>> Begin Record list
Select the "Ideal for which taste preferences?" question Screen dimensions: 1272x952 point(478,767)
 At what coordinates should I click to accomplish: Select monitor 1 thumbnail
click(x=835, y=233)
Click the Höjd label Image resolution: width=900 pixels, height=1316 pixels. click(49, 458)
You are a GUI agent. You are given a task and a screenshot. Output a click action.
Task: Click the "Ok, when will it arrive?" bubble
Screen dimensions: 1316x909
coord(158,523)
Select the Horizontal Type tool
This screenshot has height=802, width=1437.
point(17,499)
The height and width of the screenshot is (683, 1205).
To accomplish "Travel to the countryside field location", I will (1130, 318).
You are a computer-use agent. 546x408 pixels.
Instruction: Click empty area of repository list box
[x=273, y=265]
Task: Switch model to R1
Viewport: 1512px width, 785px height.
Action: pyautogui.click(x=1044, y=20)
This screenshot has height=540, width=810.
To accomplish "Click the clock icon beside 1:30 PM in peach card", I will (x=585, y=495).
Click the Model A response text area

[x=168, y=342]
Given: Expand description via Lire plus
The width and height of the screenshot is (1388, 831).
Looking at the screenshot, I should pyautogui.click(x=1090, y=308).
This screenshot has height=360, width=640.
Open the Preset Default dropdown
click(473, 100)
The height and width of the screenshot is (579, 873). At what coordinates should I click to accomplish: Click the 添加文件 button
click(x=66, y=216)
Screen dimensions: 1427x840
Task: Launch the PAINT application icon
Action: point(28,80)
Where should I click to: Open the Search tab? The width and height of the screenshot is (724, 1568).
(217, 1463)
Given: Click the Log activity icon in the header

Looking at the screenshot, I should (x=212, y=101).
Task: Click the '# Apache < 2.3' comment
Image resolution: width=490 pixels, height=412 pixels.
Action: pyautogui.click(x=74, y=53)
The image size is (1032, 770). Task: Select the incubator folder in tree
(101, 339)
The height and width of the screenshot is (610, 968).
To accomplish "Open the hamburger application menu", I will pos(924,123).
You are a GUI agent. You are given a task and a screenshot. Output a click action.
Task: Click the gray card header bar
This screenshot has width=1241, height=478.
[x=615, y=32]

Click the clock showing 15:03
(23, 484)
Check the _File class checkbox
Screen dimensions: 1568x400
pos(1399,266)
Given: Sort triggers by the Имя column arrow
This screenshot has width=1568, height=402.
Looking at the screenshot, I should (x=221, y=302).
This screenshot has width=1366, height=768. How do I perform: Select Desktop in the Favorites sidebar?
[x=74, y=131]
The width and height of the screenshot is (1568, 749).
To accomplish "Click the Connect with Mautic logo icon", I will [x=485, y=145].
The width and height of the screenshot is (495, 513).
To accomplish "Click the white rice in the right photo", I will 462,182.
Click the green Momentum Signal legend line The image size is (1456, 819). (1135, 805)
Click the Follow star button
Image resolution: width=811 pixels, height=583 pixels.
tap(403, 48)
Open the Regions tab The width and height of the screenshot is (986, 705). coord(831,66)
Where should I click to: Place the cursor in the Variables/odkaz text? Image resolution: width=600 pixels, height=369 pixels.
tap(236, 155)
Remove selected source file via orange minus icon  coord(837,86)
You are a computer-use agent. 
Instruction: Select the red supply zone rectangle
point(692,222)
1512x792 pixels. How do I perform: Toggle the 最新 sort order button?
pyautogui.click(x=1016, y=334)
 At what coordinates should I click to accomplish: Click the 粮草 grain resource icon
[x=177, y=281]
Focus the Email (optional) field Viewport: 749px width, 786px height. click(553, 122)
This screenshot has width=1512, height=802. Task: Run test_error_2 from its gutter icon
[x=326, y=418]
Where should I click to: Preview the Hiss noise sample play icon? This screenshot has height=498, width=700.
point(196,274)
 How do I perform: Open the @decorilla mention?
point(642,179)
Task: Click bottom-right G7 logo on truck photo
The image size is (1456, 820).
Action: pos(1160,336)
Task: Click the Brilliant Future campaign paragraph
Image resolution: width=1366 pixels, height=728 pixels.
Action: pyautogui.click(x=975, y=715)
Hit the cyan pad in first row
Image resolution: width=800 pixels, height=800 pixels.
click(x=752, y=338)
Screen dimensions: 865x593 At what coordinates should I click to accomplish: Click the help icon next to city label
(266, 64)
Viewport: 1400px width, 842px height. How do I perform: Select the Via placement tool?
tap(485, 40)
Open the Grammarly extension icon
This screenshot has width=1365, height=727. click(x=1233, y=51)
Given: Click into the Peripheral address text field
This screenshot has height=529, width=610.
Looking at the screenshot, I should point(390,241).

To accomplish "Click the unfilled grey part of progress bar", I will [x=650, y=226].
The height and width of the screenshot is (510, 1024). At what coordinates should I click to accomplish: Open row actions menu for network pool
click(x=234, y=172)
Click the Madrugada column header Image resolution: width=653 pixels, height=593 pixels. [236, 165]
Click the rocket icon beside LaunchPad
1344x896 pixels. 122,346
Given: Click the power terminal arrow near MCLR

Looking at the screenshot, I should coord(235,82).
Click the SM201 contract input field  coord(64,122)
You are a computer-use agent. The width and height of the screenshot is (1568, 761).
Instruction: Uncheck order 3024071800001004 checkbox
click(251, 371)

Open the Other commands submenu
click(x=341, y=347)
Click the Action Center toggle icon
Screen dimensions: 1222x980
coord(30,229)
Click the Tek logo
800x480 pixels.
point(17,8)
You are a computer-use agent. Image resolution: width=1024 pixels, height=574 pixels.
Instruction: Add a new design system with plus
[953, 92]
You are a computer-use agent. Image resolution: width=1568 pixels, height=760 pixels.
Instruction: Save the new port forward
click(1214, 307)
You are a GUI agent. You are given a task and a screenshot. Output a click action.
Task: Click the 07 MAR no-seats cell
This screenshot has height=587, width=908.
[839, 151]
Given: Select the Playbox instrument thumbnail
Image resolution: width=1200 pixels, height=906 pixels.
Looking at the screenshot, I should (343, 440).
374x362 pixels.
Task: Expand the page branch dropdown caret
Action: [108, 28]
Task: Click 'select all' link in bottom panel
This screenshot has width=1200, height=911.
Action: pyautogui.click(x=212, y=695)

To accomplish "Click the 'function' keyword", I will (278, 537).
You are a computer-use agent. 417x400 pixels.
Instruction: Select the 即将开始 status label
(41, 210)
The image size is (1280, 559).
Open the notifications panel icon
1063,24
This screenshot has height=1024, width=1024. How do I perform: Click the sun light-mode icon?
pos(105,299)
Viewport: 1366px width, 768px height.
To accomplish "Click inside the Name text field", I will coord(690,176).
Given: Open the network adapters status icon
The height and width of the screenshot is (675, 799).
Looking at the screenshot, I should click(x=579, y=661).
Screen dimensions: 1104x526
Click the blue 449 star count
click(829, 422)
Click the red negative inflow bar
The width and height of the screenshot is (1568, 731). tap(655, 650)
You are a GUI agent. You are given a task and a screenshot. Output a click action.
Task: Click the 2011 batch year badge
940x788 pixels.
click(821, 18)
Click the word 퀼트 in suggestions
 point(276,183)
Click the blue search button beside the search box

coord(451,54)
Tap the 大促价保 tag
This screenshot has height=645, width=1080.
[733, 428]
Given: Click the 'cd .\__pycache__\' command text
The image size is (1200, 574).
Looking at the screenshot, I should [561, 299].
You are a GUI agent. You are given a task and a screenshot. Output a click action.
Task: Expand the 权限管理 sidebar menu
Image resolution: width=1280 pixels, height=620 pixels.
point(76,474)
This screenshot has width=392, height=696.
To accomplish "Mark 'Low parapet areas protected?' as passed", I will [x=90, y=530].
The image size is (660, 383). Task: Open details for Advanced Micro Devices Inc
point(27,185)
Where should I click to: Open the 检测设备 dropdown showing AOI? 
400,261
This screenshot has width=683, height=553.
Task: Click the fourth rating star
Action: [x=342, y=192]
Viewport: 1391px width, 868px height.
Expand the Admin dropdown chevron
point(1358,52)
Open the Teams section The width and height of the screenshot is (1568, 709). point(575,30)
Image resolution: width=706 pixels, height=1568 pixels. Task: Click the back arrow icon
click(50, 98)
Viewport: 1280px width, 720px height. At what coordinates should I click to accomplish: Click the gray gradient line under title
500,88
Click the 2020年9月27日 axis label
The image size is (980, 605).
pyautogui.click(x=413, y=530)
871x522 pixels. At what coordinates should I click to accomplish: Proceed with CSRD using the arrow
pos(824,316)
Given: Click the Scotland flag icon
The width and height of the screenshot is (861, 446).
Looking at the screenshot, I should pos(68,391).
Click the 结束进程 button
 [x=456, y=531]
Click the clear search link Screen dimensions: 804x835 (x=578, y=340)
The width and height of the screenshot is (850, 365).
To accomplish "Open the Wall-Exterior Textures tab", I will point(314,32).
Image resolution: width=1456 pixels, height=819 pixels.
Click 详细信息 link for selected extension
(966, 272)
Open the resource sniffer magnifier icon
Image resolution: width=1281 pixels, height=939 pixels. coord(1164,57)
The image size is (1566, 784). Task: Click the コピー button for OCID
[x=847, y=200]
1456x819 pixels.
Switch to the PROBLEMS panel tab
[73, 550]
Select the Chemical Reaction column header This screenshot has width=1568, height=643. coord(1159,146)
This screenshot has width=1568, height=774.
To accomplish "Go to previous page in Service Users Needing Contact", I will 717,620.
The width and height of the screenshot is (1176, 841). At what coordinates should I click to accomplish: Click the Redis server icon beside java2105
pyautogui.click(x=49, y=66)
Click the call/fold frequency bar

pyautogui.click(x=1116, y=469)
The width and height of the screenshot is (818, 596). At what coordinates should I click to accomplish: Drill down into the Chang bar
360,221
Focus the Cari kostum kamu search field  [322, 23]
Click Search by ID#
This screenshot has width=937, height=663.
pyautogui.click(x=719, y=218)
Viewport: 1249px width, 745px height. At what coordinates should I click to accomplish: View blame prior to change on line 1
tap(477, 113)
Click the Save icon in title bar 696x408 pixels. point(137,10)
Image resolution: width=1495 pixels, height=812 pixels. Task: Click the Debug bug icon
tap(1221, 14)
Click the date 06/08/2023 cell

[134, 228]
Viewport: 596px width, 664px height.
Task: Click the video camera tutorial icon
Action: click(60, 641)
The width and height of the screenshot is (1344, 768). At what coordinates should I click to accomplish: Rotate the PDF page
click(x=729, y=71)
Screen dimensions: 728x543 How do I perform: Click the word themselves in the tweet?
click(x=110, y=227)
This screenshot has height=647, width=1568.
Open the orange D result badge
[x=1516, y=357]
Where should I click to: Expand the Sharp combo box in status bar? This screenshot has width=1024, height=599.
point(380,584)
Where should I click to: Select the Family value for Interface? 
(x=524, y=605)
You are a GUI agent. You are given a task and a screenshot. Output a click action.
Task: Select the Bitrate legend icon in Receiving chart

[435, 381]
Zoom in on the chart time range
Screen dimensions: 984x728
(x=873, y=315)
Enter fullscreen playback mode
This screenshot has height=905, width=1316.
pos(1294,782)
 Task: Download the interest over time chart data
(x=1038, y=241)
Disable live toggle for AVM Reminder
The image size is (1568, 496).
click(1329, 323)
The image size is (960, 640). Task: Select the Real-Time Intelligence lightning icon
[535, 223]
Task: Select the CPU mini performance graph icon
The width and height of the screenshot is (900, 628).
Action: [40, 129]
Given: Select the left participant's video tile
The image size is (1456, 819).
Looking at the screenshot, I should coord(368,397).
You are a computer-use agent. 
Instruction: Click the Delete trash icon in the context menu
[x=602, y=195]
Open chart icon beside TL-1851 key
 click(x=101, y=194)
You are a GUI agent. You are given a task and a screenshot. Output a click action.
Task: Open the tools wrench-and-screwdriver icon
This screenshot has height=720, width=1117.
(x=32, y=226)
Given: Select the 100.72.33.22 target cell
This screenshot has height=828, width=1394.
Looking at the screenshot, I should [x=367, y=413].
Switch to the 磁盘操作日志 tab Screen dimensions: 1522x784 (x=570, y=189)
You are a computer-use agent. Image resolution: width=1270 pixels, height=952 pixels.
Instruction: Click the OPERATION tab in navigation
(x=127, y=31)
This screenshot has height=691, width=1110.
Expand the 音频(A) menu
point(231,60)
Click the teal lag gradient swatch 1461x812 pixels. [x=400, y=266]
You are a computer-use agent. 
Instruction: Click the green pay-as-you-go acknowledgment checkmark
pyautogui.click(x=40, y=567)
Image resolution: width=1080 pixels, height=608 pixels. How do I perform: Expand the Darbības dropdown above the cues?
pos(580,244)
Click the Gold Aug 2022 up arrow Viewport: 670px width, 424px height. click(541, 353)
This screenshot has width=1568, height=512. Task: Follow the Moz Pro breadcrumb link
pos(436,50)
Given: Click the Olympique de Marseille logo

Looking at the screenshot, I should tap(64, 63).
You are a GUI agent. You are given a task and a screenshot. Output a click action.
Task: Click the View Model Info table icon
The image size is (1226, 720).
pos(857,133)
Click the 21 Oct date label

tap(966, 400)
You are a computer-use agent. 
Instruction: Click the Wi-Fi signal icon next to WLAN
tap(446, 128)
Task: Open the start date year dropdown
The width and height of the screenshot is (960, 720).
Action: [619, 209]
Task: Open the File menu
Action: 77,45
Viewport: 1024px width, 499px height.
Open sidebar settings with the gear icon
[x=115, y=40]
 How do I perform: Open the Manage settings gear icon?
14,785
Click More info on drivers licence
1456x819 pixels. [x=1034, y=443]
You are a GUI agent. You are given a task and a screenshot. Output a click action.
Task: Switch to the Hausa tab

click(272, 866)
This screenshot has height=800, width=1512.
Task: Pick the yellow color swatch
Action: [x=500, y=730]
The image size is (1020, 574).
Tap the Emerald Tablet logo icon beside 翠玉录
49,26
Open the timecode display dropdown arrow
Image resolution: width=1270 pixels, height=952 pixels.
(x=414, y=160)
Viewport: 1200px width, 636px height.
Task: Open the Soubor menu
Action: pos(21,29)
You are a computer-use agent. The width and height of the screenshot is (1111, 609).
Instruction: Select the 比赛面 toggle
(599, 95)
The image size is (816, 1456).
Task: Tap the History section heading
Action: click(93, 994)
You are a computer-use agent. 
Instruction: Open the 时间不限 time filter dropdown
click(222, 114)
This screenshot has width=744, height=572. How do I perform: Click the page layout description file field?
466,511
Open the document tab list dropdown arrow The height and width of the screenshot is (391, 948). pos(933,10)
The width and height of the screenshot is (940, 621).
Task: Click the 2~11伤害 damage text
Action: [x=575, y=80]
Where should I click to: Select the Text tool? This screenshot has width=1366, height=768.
>> End Record list
* [Task to complete] Output the records from the line with "How do I perform: Open the @decorilla" up to and including the line with "click(1214, 307)", reproducing each line exactly.

* [Result of the exercise]
 How do I perform: Open the @decorilla mention?
point(642,179)
Task: Click bottom-right G7 logo on truck photo
The image size is (1456, 820).
Action: pos(1160,336)
Task: Click the Brilliant Future campaign paragraph
Image resolution: width=1366 pixels, height=728 pixels.
Action: pyautogui.click(x=975, y=715)
Hit the cyan pad in first row
Image resolution: width=800 pixels, height=800 pixels.
click(x=752, y=338)
Screen dimensions: 865x593 At what coordinates should I click to accomplish: Click the help icon next to city label
(266, 64)
Viewport: 1400px width, 842px height. How do I perform: Select the Via placement tool?
tap(485, 40)
Open the Grammarly extension icon
This screenshot has width=1365, height=727. click(x=1233, y=51)
Given: Click into the Peripheral address text field
This screenshot has height=529, width=610.
Looking at the screenshot, I should point(390,241).

To accomplish "Click the unfilled grey part of progress bar", I will [x=650, y=226].
The height and width of the screenshot is (510, 1024). At what coordinates should I click to accomplish: Open row actions menu for network pool
click(x=234, y=172)
Click the Madrugada column header Image resolution: width=653 pixels, height=593 pixels. [236, 165]
Click the rocket icon beside LaunchPad
1344x896 pixels. 122,346
Given: Click the power terminal arrow near MCLR

Looking at the screenshot, I should coord(235,82).
Click the SM201 contract input field  coord(64,122)
You are a computer-use agent. The width and height of the screenshot is (1568, 761).
Instruction: Uncheck order 3024071800001004 checkbox
click(251, 371)

Open the Other commands submenu
click(x=341, y=347)
Click the Action Center toggle icon
Screen dimensions: 1222x980
coord(30,229)
Click the Tek logo
800x480 pixels.
point(17,8)
You are a computer-use agent. Image resolution: width=1024 pixels, height=574 pixels.
Instruction: Add a new design system with plus
[953, 92]
You are a computer-use agent. Image resolution: width=1568 pixels, height=760 pixels.
Instruction: Save the new port forward
click(1214, 307)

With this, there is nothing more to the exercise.